We anticipate that the emerging evolutionary information, with the rapidly accumulating genomic sequence data, will facilitate studies of more enzyme families. For cases where such information is not sufficient or for new catalytic reactions, the performance of the MaxEnt model might not be sufficient. In such cases, we can further combine with EVB calculations (2, 7) to model the catalytic power and further screen the design to increase the success rate. The findings here seem to be a general principle for enzymes but require a thorough examination of more enzymes. We indeed found more enzymes to support the conclusions present here while this manuscript was under review; the results will be presented in a forthcoming manuscript.
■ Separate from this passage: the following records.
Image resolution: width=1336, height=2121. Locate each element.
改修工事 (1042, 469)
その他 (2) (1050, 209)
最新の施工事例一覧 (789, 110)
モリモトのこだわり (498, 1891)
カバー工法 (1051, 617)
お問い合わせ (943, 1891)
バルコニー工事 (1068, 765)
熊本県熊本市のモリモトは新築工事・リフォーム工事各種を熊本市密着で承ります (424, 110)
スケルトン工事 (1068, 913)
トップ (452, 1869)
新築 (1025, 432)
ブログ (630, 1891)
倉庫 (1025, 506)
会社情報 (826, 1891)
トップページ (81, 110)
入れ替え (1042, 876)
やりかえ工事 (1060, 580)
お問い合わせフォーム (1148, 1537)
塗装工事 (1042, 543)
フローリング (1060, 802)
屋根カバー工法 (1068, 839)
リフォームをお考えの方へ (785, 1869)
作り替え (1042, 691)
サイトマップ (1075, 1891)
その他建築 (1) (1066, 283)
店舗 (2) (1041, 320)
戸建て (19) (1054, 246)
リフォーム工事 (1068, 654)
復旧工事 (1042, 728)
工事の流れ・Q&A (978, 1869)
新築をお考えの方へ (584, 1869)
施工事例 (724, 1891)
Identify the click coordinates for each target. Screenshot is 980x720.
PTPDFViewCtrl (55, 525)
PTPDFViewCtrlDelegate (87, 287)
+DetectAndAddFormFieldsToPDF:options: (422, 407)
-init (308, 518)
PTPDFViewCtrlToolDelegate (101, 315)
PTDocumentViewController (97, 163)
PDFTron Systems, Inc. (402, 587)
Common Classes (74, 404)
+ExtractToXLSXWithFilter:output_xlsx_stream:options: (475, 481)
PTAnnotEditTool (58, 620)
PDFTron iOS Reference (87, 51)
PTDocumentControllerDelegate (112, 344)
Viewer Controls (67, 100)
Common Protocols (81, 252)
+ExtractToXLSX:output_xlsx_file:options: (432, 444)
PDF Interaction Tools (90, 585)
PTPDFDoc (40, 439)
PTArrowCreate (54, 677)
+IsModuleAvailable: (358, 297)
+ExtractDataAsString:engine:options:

Whether the enzyme architecture can be further decoded into more categories with evolutionary information also needs to be investigated. Furthermore, enzymes may be far more intricate than we currently know; it would be exciting to understand the coupling between different enzyme parts from evolutionary information.

The great potential of laboratory-directed evolution has been demonstrated (48). In this respect, we believe that our approach can help in extending the design by directed evolution. Moreover, our approach can be used to trace the moves in directed evolution by following the prediction of the MaxEnt model to understand how enzymes evolve. It could also be applied to understand natural evolution, considering ancestral sequences are homologs of the extant sequences.

In summary, we decoded enzyme architecture using evolutionary information and connected enzyme evolution with enzyme catalysis. Such a connection can help to bridge evolutionary biology and enzymology. The high-throughput and predictability from the MaxEnt model (or other generative models) combined with experimental validation and computational modeling could push enzyme studies to a systems level. Significantly, the results here call attention to integrating domain knowledge in physical chemistry into machine learning models for protein engineering.

Data Availability

All study data are included in the article and/or supporting information.